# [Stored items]
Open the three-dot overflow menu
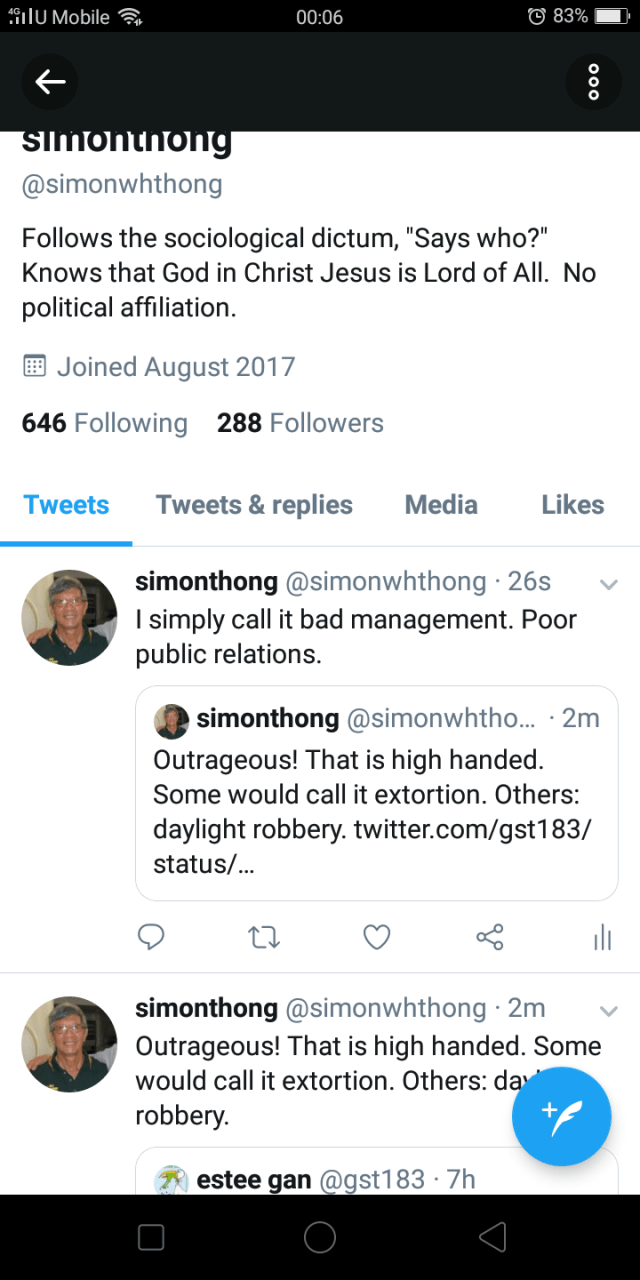640x1280 pixels. click(x=593, y=82)
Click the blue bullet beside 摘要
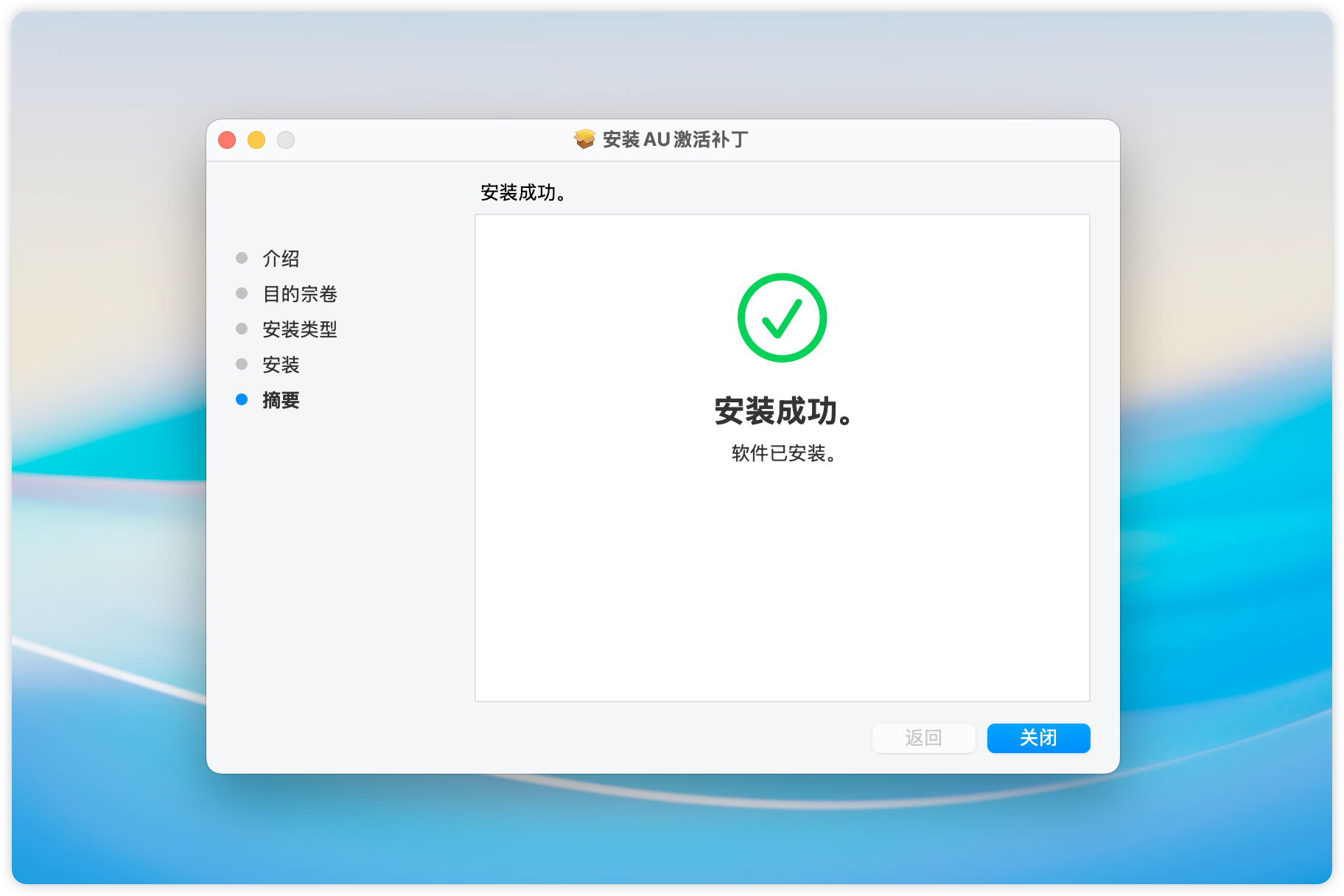Screen dimensions: 1344x896 [x=242, y=399]
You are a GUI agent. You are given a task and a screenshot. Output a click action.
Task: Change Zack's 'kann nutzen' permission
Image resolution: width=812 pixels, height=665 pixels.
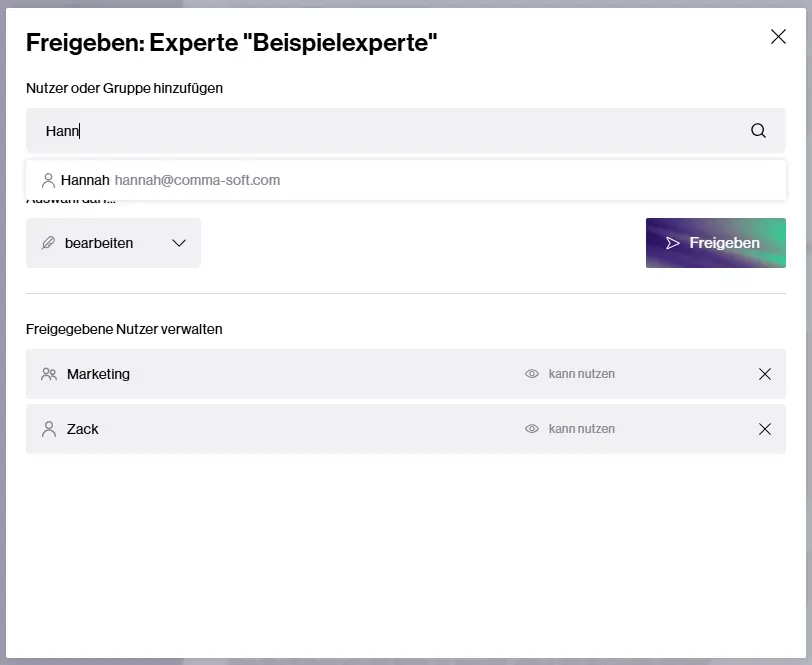pyautogui.click(x=581, y=429)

# [Directions]
Output each of the lines above exactly, apart from the images.

# [Response to this task]
Open the three-dot overflow menu
640x1280 pixels. click(x=593, y=82)
Click the blue bullet beside 摘要
Screen dimensions: 1344x896 [x=242, y=399]
You are a GUI agent. You are given a task and a screenshot. Output a click action.
Task: Change Zack's 'kann nutzen' permission
Image resolution: width=812 pixels, height=665 pixels.
pyautogui.click(x=581, y=429)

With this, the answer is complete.